On February 7, 1985 at 2:00 p.m. the US Drug Enforcement Administration (DEA) agent Enrique (Kiki) Camarena was attacked by five men while opening his truck doors intending to drive and meet his wife for lunch. The beige Volkswagen were he was forced in disappeared that warm winter afternoon in the streets of Guadalajara, Mexico. One month later, Camarena’s body was found savagely and grotesquely murdered.

When Camarena joined the US DEA, after having served as a Marine and becoming a police officer, his mother tried to convince him to resign, but he was determined to make a difference. In 1974, he was transferred to Guadalajara, Mexico, the center at the time of the drug trafficking empire and working as an undercover agent was investigating a major drug cartel believed to include officers in the Mexican army, the police and the government. A firm believer of the notion that even one person can make a difference in this world, Camarena, at the age of 37, sacrificed his life to prevent drugs from entering the United States schools and streets.

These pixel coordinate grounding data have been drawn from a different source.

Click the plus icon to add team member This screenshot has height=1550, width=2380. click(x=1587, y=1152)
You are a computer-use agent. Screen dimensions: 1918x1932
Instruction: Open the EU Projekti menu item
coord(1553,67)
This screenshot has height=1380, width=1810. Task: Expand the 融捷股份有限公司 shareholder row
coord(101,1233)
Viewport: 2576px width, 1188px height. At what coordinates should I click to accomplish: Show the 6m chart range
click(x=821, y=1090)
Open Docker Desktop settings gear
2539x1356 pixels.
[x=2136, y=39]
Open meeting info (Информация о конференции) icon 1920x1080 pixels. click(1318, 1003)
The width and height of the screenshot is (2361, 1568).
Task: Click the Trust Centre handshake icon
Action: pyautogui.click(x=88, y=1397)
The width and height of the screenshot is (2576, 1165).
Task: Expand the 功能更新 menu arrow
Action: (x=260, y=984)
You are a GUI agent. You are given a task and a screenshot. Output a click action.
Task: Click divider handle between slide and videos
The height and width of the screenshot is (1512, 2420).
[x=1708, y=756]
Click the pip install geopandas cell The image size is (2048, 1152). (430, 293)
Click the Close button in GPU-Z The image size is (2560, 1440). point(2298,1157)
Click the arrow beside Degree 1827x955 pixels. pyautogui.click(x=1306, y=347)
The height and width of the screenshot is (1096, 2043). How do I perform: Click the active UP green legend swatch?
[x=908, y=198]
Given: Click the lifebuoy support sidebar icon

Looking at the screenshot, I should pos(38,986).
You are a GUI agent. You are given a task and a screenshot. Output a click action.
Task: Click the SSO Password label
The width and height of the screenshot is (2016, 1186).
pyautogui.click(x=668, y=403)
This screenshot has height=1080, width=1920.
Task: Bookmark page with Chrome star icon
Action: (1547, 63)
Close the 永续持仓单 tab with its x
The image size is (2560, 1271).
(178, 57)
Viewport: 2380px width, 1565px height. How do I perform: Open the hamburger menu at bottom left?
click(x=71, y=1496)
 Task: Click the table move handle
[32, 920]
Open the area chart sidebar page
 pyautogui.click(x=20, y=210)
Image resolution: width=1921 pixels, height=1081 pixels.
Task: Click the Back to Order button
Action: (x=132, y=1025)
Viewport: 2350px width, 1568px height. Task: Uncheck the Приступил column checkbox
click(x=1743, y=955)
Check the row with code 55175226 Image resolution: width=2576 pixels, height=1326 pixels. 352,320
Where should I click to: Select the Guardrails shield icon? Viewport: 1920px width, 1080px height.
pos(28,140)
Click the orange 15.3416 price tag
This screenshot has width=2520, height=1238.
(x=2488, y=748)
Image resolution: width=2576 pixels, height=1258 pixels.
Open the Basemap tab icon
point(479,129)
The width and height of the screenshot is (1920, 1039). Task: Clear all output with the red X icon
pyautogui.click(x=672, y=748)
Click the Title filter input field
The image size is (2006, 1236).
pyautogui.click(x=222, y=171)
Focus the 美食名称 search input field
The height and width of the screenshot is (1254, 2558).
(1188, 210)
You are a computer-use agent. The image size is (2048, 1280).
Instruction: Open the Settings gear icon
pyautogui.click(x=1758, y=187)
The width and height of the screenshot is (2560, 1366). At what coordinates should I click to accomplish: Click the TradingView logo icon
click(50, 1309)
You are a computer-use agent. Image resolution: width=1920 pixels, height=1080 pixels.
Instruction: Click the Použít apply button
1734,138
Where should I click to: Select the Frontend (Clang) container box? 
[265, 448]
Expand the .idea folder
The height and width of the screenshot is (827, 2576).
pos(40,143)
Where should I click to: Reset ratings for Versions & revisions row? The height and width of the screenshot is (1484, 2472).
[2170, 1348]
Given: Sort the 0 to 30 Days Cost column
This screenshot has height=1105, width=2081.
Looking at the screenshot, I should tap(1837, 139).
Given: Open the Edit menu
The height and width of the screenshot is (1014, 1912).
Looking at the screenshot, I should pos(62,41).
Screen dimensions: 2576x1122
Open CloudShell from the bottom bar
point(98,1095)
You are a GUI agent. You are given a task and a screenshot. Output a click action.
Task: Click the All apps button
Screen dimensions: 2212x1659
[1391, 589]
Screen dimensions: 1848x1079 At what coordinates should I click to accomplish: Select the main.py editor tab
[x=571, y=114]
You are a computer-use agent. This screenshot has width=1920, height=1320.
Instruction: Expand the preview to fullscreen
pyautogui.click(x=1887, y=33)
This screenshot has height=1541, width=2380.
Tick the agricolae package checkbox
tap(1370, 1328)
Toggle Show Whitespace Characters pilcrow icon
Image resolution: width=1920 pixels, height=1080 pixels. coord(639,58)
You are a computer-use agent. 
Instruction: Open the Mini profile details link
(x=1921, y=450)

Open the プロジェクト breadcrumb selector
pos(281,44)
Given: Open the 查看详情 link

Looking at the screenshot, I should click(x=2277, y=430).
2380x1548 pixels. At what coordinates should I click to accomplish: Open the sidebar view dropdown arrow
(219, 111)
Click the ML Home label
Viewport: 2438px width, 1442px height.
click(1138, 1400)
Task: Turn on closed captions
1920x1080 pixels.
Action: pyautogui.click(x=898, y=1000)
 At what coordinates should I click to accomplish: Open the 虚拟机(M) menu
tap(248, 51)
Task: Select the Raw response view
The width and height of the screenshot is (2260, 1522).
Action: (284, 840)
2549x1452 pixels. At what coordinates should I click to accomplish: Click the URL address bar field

Honoring his memory, family and friends from his hometown in Calexico, California began wearing red badges of satin signifying his battle against illegal drugs. Soon, coalitions were formed and adopted the symbol of Camarena’s memory: the red ribbon. In 1988, three years after his torture and death, the National Family Partnership organized the first National Red Ribbon Campaign in an effort to reach million of US children and expand Camarena’s dedication to prevent drug use around the world.

Since Camarena’s murder, the Red Ribbon Celebration and every associated campaign has touched the lives of millions of people each year. Annually, during October 23rd to 31st, more than 80 million young people and adults show their commitment to a healthy, drug-free life by wearing or displaying the Red Ribbon. This nationwide effort has become a major force for raising public awareness and mobilizing communities to combat alcohol, drug and tobacco use among youth.

Years later, the red ribbon gained international appeal as a symbol of the fight against AIDS when it was worn by Jeremy Irons at the 1991 Tony Awards. Created by the New York-based Visual AIDS Artists Caucus, this visual symbol demonstrated compassion for people living with AIDS and support to their families. Inspired by the yellow ribbons honoring American soldiers servicing in the Gulf war and the US hostages of the American Embassy in Tehran, the color red was chosen for its connection to blood and as a symbol of passion. After becoming a politically correct fashion accessory, the Red Ribbon is worn on December 1st, each year in memory and support of the HIV/AIDS victims and also to increase public awareness and thus, research funding.